After six months and nearly 40,000 nautical miles, The USS Pittsburgh fast attack nuclear submarine is back home.

"Once you see it start coming in and pulling in, it definitely gives you butterflies so we're excited," said Sara Nichols, whose husband is the executive officer of the USS Pittsburgh.

She had even more reason to be excited because her husband was about to hold their five month old son, Ryan, for the first time.

And when he did embrace his boy, Commander, David Nichols, noted he was "big, very big."

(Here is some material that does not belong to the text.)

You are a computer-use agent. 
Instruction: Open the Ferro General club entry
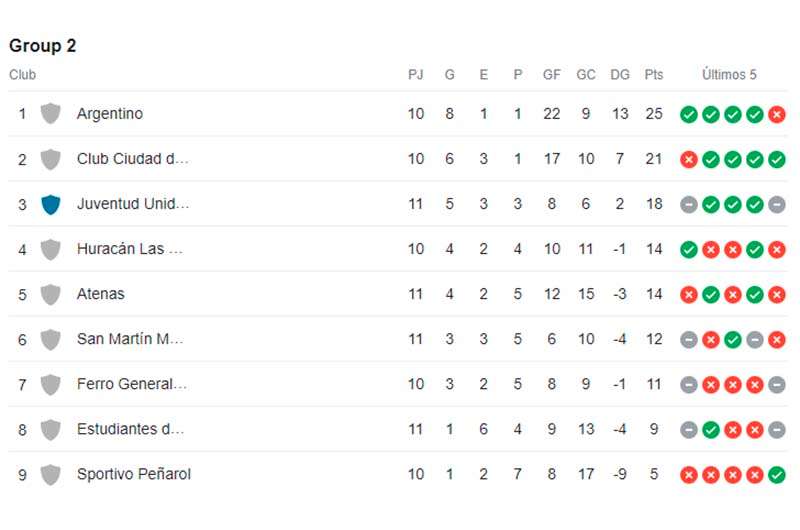point(132,384)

The day was full of surprises, including the proposal that was put on pause as USS Pittsburgh Fireman Zachary Noble's slippery hands dropped the ring he tried to slip on the finger of his girlfriend, Carly Loichinger.

"I'm like what is going on. But, I'm very grateful. He's home. I'm very happy," said Loichinger, who responded with a resounding "yes."

And, there was plenty of brotherly bonding.

"My brother still doesn't know," said Alan Keirns, an Air Force Airman, Who took leave to be at Friday's homecoming for his brother, U.S. Naval Petty Officer First Class, Bradley Keirns. "Hopefully we get some good reactions out of him."

Anxiousness overcame another brother.

"It's like trying to find a needle in a haystack right now," said Dylan Viar, who flew to Connecticut from Illinois to surprise his older brother, ETR3 (SS) Cyle Viar.

But, Dylan did find the needle.

"I was totally surprised, but I thought he was like (going to get) a case of beer or something," said Cyle Viar, who added, through tears of joy, that being surprised by his brother was much better than any beer.

Tomorrow, Cyle and Dylan Will fly back to Illinois for a family reunion. The last time Cyle Viar was together with his family was 14 months ago, for Christmas of 2015.

Unless there is a need to send the USS Pittsburgh back out to sea sooner, it's crew will likely be on dry land for training and other Naval operations for about a year.